The key and cert can also be placed directly in the environment variables `C2PA_PRIVATE_KEY` and `C2PA_SIGN_CERT`. These two variables are used to set the private key and public certificates. For example, to sign with es256 signatures using the content of a private key file and certificate file, you would run:
```shell
set C2PA_PRIVATE_KEY=$(cat my_es256_private_key)
set C2PA_SIGN_CERT=$(cat my_es256_certs)
```
Both the `private_key` and `sign_cert` should be in PEM format.

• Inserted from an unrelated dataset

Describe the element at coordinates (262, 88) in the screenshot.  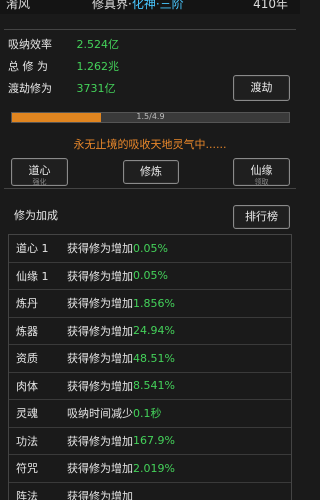
I see `tribulation-button: 渡劫` at that location.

The `sign_cert` should contain a PEM certificate chain starting for the end-entity certificate used to sign the claim ending with the intermediate certificate before the root CA certificate. See the ["sample" folder](https://github.com/contentauth/c2patool/tree/main/sample) for example certificates.
To create your own temporary files for testing, you can execute the following command:
```shell
openssl req -new -newkey rsa:4096
-sigopt rsa_padding_mode:pss \
-days 180 \
-extensions v3_ca \
-addext "keyUsage = digitalSignature" \
-addext "extendedKeyUsage = emailProtection" \
-nodes -x509 -keyout private.key -out certs.pem -sha256
```
Note: You may need to update your `openssl` version if the above command does not work. You will likely need version 3.0 or later. You can check the version that is installed by typing `openssl version`.